We're getting our "annex" ready to be offered for holiday lets. Self catering.

I have loads of questions about the legalities, tax, health and safety etc, but what would be the first steps to take?

Any answers welcome.

Cheers.


----------



## RichardHenshall (Jul 26, 2009)

Setting aside any preparations you need to make to the building, the first step is to register a business activity at the Finanças. Depending on expected income, you may also have to register for IVA.

You would then present evidence of that to your Câmara, which should initiate the process of gaining an Alojamento Local licence number which will be issued by Turismo de Portugal through the Balcão do Empreendedor. With that number you can 'legally' start advertising.

You will need to register with SEF.pt's SIBA system to report the passport etc details of all non-Portuguese paying guests.

Finally you will need to address the social security contribution issues that may arise, depending on your circumstances, with Segurança Social. You will be exempt for the first year, regardless.

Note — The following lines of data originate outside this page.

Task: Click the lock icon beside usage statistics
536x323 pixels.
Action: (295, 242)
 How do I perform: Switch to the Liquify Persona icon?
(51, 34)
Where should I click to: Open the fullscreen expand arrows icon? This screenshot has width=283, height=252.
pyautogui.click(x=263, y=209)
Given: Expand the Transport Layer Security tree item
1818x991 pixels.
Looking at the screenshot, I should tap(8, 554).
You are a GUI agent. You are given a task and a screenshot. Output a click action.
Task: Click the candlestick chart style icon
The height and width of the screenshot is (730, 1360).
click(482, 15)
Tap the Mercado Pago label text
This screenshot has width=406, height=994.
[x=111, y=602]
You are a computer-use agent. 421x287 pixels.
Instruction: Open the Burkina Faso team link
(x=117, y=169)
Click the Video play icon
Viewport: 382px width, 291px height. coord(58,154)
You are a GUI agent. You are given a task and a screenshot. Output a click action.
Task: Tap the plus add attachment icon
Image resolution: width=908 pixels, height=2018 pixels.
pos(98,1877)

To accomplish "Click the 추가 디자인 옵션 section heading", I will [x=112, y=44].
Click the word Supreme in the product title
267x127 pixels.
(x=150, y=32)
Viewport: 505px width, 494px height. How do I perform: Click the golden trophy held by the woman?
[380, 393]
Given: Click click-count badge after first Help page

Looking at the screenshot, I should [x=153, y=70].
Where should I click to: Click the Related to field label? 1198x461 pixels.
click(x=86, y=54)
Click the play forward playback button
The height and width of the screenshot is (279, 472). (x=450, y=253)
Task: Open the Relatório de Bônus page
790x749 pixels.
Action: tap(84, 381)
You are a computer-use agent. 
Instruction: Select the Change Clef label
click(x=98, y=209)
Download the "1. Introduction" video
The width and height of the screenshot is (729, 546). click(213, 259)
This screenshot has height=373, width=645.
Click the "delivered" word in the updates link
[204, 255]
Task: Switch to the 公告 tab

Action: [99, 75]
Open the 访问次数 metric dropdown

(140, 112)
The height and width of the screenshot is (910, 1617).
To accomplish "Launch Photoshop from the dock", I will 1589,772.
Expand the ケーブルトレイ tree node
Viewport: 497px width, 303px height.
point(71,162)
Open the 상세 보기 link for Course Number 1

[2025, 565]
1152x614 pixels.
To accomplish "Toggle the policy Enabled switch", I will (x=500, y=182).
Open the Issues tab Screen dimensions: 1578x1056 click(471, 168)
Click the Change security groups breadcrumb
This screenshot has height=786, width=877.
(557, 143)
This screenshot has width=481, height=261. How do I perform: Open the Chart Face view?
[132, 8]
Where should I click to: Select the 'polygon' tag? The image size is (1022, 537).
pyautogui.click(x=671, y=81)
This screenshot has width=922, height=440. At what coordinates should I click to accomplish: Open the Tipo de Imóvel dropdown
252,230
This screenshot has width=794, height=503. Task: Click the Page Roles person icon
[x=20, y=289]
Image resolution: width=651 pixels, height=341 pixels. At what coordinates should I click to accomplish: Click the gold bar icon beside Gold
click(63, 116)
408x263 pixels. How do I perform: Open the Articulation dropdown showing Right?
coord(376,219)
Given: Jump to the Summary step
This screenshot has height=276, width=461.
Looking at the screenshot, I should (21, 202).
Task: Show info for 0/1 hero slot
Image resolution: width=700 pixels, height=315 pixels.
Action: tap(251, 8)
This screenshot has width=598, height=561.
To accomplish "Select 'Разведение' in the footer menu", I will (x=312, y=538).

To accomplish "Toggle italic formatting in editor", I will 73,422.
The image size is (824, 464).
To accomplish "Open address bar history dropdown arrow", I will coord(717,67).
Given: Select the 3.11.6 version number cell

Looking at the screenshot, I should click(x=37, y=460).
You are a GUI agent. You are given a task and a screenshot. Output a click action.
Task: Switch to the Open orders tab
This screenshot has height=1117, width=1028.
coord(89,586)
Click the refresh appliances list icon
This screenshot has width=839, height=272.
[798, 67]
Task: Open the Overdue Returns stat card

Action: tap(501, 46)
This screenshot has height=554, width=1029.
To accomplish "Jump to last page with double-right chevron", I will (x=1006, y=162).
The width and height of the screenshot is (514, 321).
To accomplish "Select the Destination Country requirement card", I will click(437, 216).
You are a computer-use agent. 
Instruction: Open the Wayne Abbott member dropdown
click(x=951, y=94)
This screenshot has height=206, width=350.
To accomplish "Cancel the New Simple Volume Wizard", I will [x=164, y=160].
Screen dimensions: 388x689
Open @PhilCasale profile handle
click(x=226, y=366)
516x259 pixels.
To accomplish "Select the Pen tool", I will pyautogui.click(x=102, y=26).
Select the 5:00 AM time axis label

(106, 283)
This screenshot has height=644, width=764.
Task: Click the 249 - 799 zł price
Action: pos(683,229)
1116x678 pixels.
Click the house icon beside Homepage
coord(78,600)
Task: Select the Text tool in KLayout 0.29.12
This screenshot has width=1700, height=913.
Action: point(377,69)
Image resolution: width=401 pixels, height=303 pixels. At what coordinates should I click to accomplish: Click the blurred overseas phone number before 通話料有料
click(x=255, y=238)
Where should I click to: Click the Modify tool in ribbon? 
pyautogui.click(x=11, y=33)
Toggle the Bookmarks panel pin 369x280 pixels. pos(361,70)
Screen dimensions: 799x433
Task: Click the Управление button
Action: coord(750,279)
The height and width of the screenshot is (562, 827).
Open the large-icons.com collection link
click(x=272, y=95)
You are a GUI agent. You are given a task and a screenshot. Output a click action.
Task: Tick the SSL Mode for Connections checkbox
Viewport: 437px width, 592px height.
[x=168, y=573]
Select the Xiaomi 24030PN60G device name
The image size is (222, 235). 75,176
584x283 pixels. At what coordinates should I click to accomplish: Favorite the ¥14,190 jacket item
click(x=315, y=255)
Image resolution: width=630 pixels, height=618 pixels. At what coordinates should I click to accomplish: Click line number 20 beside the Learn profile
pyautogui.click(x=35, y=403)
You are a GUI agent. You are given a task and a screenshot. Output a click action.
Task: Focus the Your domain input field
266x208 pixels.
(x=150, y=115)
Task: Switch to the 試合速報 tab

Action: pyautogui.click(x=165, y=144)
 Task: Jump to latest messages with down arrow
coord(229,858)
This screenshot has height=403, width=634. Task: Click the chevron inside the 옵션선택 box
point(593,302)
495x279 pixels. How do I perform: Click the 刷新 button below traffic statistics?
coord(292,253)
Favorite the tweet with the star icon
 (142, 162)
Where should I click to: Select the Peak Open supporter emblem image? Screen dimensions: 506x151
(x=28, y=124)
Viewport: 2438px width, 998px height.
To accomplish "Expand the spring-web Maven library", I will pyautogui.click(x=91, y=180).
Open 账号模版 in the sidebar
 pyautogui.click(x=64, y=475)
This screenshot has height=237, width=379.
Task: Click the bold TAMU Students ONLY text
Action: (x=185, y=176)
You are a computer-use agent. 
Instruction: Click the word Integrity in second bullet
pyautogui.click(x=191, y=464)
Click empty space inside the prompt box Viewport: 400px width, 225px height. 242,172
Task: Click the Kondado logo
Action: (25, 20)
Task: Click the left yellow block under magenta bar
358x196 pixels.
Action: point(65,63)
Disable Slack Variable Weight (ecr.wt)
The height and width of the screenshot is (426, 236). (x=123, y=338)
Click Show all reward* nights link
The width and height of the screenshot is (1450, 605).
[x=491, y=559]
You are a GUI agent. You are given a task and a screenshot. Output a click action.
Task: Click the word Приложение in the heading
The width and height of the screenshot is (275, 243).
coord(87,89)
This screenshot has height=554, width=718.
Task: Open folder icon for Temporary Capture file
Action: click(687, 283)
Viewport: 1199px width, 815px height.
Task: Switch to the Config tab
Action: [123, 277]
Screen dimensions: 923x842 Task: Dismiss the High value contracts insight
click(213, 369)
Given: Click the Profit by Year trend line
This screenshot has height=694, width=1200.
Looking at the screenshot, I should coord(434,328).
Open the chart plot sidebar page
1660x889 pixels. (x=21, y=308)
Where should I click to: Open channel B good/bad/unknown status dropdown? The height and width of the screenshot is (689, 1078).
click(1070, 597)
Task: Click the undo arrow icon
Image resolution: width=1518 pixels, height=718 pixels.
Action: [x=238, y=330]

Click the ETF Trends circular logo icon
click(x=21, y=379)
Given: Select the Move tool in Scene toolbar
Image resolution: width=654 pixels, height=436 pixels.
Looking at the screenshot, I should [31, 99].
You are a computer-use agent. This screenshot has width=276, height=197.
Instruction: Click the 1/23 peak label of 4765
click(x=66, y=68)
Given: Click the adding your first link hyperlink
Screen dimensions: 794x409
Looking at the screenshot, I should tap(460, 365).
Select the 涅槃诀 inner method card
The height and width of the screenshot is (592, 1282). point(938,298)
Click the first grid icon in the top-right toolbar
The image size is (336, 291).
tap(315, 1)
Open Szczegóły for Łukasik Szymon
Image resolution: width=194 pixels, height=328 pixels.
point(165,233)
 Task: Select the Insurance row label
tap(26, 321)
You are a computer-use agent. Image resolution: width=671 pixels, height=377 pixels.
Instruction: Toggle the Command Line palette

Assuming you're not a Portuguese citizen (in possession of a Cartão do Cidadão) you will have to do most of this in person.

It's aimed at Portuguese but Primeiros passos no AL - Associação do Alojamento Local em Portugal will point you in an appropriate direction.


----------



## SpiggyTopes (Feb 1, 2015)

Thanks very much for the pointers.


----------



## OrangesYeah (Apr 22, 2014)

Beware - you should check the regulations regarding your annex. I have some friends who wanted to register their self contained studio for Alojamento Local but because they had built the bathroom into the studio with only one door between it and the cooking area they were refused the licence. This was in the countryside and I've been told they rarely inspect in Lisbon. Sintra may be another matter.


----------



## travelling-man (Jun 17, 2011)

As with so many things in Portugal a lot depends on individual civil servant & camara/tourism board etc that you deal with...... and typically, the Govt introduce legislation that they tell us will make it easier to promote the country and runs a small business which in fact makes things more complicated and expensive. 

If there's one thing you can ALWAYS rely on here it's the fact that the Portuguese couldn't sell a 15 liaison to a drunken sailor in a house of ill repute!


----------